The first movement is energetic and surging in its opening bars, revealing a sense of inner tumult and striving, a mixing of sonorities from a bright, optimistic F major, immediately into a chord that with just a few changes becomes a fully diminished seventh chord, and then mixing between major and minor in revealing, ambiguous, and rewarding ways. The movement repeats these opening bars several times, each with the F-A-F theme prominent, but because of those mixtures of sonority-dark and light, major and minor – we are left uncertain exactly what the music is telling us.
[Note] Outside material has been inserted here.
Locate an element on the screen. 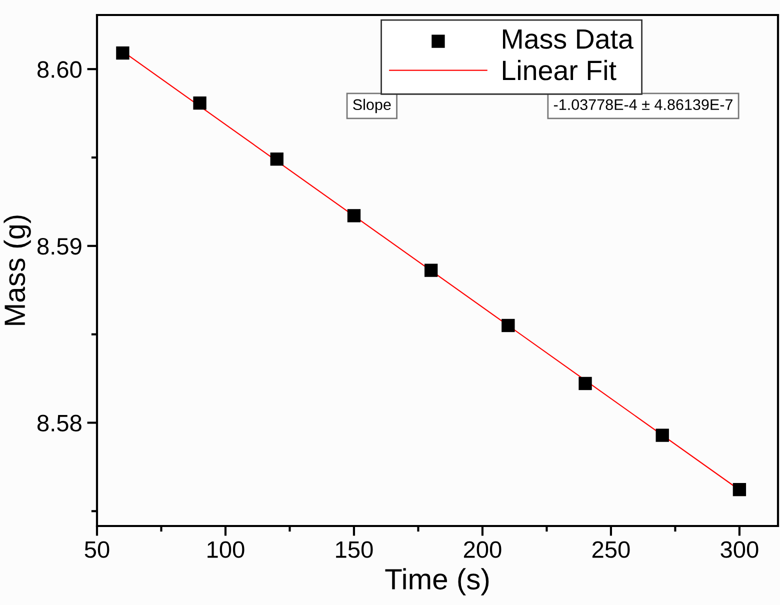 Image resolution: width=780 pixels, height=605 pixels. y-tick-label: 8.58 is located at coordinates (60, 423).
In other words, there are always layers to the emotional landscape, just as we each are so much more than meets the eye.
The second movement is particularly lovely, and is so lovingly written that we have to simply count ourselves grateful for the gift of the music itself. A series of short phrases begins in the woodwinds, but soon invites a soaring build of harmony, all while beguiling melodies flow like a fresh-water stream throughout.
The third movement is one of the greatest melodies Brahms composed, repeated six times by various instrument colors, a dark-hued C-minor rising and falling melody that evokes some of the great tragedies of Brahms’s life-but in a poetic and profound way, makes us able to feel grateful that we can experience the richness of being a human being – even the difficult aspects of life.
The fourth movement is truly a finale – a culmination of the rest of the symphony, but begins with a deceptively soft murmur in unison throughout the orchestra, before bursting forth with energy and rhythmic drive.
Hans Richter, who conducted the premiere of the piece, gave it the nickname “Brahms’s Eroica,” a reference to Beethoven’s own third symphony, which has the name “Eroica.” Like the Beethoven symphony, Brahms’s Third expands the orchestral palette, with a bold, unique vision for the form, and, like the Beethoven symphony, reveals a sense of rhythmic and personal drive and energy, a kind of surging yearning.
While some composers wrote music to match a specific concept or plot, Brahms wrote what became known as “absolute music,” or music for its own sake, without a specific meaning attached to it. What that ultimately means is that whatever you hear in Brahms’s music is the correct interpretation. Whatever it means to you, whatever your experience with this music, is in fact the true meaning of the music.